While he was warned about his future conduct, he reoffended the following year and was reported for slamming a club into the turf at the Open Championship at St Andrews.
Worse was to follow during the 2001 Greg Norman International in Sydney where he hit a golf buggy and a tree with his sand wedge and criticised chief referee John Paramor after being penalised for taking a wrong drop.
Although the European Tour would not announce the size of the penalty at the time, Garcia was thought to have been fined £5,000. He was also fined on his way to victory in the 2005 European Masters in Switzerland, for kicking an advertising hoarding during his third round, again after three-putting.

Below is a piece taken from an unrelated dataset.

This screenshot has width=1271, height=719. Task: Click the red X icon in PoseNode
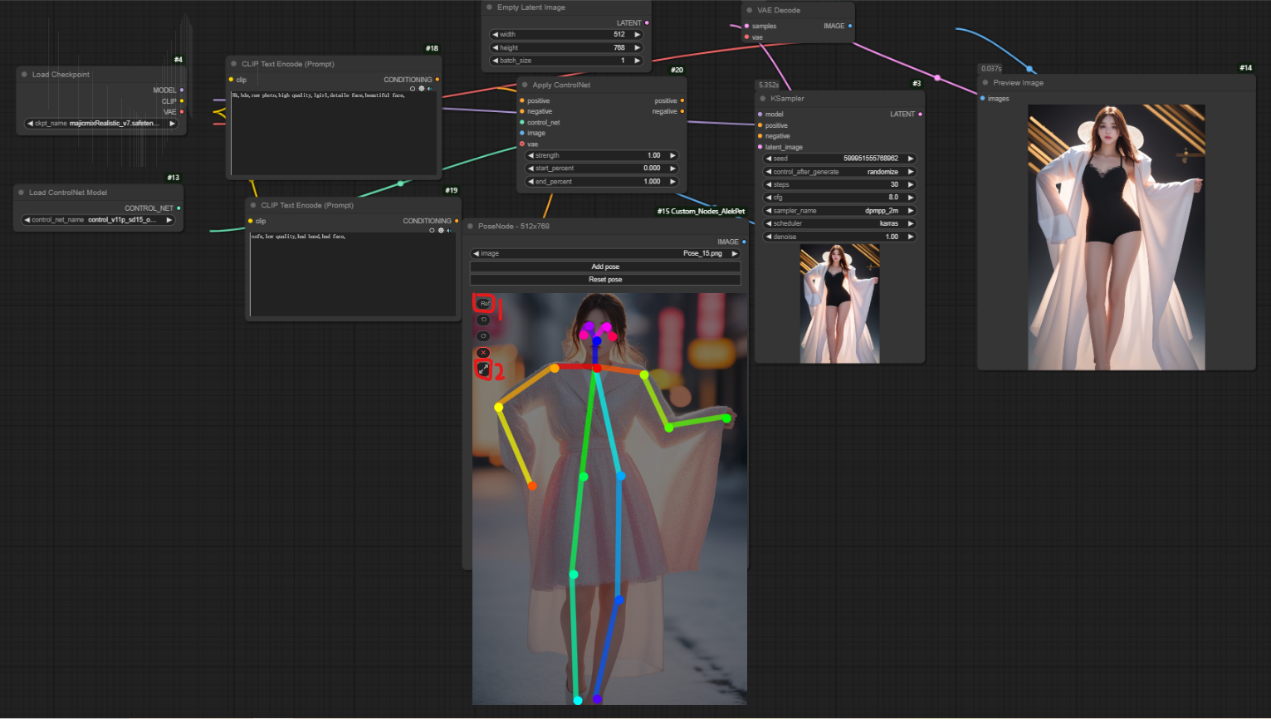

His Saturday shenanigans hardly seemed to register with the huge Latin contingent that turned up to watch him tee off in the final round, whooping in delight as his opening drive hooked 50 yards into the rough.
It hooked so far that he had a clear view of the green and promptly birdied the hole with a chip and the only kind of putt Garcia seems to enjoy these days - a tap in from 18 inches.
Anything Garcia can do, Woods and do better and he proved it at the 529-yard opening hole to extend his four shot overnight lead to five when he holed a left-to-right curling 16-footer birdie putt down the hill.
Amazingly, it was the 18th time that Woods had either eagled or birdied that hole from 20 attempts and while he would bogey the third by missing a five foot putt, his dominance of the WGC events is nothing short of staggering.
Since the series began in 1999, Woods has won 12 individual titles from 23 starts for earnings of $ 15.17 million and taken the CA Championship (formerly the American Express) five times between 1999 and 2006 in places as far afield as Ireland, Spain and England as well as Georgia and San Francisco.
His final round was not all plain sailing, despite that opening birdie and another at the the fifth as bogeys at the third and sixth left him a tantalising four shots clear of Robert Allenby and Brett Wetterich on 11 under par with 11 to play.
Ireland’s Padraig Harrington closed with a one under par 71 to finish comfortably inside the top half of the field on one under par.
The Dubliner, birdied the par five opening hole, bogeyed the sixth after a poor bunker shot and then birdied the seventh to go one under par for the tournament.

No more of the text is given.